This article aims to unpack the step-by-step process of cleaning and classifying data within the DotActiv software using the ‘Screening And Classification’ feature.
Ensure that your Import Utility has been set up and that you are working on a database before continuing with the following steps.
To log in to a database, open the DotActiv software. Select the applicable configuration, untick the ‘No Database’ box, enter the relevant details and click ‘OK’, as seen below.
In the following steps, we will show you how to screen and classify data within the primary, and secondary display structure as well as the product and market fields of the database that you are logged on to.
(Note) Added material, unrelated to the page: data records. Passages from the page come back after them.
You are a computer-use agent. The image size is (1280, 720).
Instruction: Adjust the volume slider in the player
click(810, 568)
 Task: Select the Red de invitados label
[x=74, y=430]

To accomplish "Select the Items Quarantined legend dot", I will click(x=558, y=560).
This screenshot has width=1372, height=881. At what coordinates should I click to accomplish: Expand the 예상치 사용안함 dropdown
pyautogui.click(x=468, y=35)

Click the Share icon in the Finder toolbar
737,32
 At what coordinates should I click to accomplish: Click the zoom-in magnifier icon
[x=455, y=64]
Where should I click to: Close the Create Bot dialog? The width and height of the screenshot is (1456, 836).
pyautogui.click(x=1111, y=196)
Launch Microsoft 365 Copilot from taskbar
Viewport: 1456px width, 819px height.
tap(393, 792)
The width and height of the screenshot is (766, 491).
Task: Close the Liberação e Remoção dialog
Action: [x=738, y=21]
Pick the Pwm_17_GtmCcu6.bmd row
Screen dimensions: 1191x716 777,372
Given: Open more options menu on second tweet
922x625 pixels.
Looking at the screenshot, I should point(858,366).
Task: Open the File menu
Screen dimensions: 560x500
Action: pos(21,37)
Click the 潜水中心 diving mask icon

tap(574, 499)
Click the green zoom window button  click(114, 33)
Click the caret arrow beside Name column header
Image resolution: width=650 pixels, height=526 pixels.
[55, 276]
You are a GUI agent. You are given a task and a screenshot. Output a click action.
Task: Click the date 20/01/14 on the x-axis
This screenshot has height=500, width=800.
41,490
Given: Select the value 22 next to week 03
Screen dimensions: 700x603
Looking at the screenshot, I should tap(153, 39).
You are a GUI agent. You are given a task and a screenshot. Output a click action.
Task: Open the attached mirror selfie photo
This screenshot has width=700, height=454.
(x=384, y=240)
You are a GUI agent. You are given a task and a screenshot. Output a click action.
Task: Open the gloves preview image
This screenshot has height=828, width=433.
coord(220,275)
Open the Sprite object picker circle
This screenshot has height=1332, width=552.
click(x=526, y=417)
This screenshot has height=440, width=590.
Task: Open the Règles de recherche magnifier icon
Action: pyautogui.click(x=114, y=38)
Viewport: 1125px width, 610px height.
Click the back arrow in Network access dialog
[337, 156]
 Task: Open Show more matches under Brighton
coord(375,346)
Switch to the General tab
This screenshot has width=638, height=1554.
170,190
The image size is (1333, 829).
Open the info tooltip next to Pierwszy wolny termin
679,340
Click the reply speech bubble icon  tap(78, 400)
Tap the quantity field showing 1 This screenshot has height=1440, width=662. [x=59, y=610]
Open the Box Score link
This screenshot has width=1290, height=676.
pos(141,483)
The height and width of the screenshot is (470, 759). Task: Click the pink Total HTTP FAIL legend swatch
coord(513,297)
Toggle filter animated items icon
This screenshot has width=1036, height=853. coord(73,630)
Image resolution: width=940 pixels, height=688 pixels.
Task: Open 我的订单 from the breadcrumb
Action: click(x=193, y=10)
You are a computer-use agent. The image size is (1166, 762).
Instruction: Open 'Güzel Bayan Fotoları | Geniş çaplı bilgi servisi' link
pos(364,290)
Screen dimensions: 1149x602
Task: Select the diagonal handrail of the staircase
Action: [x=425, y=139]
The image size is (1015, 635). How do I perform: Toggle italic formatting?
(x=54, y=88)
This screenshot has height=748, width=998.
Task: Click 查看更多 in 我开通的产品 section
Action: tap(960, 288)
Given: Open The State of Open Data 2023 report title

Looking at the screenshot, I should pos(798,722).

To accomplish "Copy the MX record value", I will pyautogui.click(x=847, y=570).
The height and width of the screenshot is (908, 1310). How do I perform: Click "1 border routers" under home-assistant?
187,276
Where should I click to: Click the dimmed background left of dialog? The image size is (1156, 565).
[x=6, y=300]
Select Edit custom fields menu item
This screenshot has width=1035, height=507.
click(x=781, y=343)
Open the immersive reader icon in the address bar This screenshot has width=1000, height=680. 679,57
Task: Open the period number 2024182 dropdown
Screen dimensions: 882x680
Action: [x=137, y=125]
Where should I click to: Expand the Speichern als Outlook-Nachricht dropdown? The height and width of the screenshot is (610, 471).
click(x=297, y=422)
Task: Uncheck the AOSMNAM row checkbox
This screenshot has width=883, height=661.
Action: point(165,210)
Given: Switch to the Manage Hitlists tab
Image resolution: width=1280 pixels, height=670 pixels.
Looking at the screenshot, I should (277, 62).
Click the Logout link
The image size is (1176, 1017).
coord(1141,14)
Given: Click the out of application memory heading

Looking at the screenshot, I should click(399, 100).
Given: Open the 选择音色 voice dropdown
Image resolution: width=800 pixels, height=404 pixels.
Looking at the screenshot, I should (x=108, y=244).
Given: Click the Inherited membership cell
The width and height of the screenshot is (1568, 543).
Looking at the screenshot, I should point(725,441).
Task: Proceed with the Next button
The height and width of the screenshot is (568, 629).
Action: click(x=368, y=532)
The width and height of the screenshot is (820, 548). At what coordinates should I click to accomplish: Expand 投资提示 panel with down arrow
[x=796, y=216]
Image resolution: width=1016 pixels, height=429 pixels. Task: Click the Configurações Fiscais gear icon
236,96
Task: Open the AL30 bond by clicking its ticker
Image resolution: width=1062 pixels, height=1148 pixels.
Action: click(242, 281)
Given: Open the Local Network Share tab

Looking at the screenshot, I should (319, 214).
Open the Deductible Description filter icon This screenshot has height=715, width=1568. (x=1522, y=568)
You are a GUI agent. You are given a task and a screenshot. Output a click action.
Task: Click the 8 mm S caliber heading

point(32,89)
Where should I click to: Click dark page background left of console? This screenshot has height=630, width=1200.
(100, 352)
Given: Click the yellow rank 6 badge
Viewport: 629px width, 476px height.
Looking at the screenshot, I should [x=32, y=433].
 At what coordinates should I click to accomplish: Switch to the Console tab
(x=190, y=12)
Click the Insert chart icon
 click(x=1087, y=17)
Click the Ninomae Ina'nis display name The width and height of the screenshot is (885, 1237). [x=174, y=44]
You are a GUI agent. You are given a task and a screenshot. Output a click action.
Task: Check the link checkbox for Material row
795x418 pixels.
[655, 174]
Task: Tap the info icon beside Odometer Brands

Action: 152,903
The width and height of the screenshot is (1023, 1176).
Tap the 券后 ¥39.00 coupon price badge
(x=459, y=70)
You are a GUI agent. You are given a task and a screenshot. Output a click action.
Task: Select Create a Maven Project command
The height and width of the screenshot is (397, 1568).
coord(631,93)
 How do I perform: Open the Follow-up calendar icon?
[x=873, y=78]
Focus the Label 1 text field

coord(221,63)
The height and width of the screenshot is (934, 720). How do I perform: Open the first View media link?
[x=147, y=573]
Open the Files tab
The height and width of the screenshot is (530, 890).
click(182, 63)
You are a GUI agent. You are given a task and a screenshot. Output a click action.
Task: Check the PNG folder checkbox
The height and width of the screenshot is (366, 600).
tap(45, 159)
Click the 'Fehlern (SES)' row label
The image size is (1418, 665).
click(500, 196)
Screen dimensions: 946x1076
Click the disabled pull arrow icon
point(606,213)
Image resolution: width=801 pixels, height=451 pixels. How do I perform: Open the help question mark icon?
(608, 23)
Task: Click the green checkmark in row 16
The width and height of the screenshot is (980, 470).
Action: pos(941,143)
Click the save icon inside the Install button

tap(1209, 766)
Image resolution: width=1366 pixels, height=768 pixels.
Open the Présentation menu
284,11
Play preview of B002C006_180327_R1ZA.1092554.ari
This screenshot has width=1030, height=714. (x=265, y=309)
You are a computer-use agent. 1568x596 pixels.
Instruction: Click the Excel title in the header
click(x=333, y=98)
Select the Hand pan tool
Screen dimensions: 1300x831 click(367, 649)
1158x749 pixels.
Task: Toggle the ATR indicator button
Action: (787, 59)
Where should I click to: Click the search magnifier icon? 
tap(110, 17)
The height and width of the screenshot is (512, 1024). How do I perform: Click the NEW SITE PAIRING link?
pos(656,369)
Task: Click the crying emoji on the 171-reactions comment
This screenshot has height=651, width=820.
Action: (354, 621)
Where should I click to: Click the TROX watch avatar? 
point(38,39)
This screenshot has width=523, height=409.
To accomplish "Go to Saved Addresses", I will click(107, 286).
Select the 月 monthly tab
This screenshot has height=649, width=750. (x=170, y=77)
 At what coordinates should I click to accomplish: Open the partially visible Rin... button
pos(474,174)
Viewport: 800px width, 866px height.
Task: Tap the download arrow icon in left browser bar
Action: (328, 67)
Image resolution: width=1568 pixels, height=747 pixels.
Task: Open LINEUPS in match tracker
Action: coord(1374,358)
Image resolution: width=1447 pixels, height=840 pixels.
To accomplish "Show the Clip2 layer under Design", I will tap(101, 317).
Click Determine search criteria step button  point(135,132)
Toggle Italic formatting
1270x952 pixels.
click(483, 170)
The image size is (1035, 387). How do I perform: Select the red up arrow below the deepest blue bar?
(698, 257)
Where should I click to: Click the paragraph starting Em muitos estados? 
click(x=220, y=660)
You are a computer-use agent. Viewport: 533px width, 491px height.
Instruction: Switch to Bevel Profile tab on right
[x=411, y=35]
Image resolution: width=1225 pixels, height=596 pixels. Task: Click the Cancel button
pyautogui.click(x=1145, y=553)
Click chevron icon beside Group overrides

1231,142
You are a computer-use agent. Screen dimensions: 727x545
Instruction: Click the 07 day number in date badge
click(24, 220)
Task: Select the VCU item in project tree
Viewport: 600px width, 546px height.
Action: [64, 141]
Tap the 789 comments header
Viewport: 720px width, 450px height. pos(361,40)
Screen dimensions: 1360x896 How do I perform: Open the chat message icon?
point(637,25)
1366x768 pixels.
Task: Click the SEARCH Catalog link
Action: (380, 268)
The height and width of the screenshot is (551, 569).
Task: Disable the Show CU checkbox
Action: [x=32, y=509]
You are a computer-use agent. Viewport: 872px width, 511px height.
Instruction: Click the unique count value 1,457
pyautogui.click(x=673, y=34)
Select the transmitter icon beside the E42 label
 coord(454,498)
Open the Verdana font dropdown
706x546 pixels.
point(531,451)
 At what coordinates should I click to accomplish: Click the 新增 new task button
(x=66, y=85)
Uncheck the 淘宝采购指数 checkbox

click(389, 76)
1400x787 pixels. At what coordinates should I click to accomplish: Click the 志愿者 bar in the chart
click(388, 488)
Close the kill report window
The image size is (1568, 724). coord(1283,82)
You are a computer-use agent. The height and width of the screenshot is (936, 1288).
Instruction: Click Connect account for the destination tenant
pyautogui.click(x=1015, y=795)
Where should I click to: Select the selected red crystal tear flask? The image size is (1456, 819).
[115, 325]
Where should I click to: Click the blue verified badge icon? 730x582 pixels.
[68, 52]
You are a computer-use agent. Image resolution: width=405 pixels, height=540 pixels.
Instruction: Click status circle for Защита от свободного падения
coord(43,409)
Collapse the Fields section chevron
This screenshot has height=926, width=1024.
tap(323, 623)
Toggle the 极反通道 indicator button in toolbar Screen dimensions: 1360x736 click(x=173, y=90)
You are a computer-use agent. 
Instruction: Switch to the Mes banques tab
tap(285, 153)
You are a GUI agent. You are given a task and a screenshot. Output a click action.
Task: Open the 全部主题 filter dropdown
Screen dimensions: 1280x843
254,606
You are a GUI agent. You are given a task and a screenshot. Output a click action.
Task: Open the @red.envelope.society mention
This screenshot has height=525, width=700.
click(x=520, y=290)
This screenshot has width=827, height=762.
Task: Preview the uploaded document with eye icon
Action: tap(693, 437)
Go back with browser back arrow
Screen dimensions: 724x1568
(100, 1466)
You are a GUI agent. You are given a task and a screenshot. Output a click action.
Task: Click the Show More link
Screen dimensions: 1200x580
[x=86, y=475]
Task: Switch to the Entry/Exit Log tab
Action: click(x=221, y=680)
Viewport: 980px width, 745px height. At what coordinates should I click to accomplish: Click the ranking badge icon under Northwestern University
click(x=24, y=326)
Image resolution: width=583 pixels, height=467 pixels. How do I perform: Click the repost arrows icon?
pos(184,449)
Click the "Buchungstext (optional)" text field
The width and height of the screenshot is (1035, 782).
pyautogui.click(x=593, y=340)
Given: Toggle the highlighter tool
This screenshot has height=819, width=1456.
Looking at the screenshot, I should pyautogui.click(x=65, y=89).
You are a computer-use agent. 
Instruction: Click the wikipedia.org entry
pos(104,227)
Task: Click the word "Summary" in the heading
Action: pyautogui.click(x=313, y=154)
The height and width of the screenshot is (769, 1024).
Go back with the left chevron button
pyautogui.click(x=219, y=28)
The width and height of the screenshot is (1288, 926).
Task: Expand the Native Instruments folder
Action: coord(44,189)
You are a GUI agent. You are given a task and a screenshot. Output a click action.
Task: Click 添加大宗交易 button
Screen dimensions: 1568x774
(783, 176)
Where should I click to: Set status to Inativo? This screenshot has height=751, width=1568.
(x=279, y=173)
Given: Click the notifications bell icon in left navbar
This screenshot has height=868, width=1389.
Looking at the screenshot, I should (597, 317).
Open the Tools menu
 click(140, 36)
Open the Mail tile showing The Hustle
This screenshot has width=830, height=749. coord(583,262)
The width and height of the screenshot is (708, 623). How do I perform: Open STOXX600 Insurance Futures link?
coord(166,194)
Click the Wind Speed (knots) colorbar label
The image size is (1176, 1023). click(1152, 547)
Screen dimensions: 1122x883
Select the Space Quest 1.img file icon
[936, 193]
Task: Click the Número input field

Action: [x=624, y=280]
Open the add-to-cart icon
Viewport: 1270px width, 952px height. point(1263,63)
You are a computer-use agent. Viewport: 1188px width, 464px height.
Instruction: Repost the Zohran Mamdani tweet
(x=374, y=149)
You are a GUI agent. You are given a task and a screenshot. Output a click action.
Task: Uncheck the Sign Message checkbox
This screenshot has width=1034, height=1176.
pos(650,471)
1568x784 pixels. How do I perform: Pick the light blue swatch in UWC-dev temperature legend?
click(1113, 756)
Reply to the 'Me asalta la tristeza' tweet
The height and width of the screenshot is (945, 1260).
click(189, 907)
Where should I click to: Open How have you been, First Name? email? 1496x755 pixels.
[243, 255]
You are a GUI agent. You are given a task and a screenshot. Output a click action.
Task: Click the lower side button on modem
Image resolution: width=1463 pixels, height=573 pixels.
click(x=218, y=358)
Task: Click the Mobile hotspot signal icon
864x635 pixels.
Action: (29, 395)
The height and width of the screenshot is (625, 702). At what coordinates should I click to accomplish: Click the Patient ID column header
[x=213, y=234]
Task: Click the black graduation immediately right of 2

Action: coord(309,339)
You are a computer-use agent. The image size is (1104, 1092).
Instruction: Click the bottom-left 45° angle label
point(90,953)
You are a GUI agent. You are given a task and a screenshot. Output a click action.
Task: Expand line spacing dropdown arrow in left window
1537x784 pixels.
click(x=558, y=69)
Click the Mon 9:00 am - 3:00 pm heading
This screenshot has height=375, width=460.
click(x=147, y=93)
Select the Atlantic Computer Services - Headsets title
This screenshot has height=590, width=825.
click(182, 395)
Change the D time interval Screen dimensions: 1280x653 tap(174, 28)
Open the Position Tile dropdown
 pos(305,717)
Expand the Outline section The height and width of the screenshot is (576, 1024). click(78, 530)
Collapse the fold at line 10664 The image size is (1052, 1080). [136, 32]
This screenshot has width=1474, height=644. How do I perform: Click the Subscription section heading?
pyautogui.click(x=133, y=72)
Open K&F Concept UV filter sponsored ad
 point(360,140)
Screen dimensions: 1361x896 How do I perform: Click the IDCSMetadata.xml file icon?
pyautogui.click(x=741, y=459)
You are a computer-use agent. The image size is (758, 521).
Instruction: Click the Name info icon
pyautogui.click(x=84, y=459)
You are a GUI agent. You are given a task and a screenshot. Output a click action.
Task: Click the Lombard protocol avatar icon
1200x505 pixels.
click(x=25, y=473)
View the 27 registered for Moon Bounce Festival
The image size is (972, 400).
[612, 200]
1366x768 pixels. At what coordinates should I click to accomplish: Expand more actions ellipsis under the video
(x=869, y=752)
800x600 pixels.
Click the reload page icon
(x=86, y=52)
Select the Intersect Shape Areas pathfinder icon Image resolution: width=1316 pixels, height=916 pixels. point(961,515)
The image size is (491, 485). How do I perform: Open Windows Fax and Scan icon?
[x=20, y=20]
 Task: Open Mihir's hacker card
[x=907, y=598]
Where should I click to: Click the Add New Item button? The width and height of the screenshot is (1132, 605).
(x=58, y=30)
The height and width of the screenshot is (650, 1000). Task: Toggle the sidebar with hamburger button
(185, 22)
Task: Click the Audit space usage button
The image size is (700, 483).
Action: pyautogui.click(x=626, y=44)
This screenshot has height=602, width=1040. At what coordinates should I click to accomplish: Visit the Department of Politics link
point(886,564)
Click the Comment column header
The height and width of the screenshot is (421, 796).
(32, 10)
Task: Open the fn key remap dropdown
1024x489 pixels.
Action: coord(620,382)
How to set up the Import Utilities
In order to fully make use of the “Screening and Classification” feature, you will need an import utilities instance set up with the necessary model trainers.
Please note, if you are not sure if your environment has an import utilities instance, then please communicate with your DotActiv Account Manager or IT.
A new modal trainer will need to be created. Firstly name your Model Trainer and then enter all the necessary credentials under the connection tab, this tab is where you link your import utilities to your DotActiv database.
Then under the Models tab, you will select what Model type you want to run for your instance so that the software can learn about what already exists and then provide predictions for that field.
The schedule tab is where you can choose to set up a schedule that the model will run on or you can choose to not have a schedule and to run the model manually.
Please note, that your DotActiv software will need to access and connect to the Import Utility in order to obtain the information from the training model. This is dependent on the server that the Import Utilities are installed on and if the network it is on is private or public facing. Depending on how the server is set up, the Import Utilities will need to be configured in a certain way to allow a link of communication between the DotActiv software and Import Utilities.
Machine Learning
To understand how Machine Learning impacts this feature, it is important to understand the core of Machine Learning. Machine Learning is defined as: “…the use and development of computer systems that are able to learn and adapt without following explicit instructions, by using algorithms and statistical models to analyze and draw inferences (conclusions reached on the basis of evidence and reasoning) from patterns in data.”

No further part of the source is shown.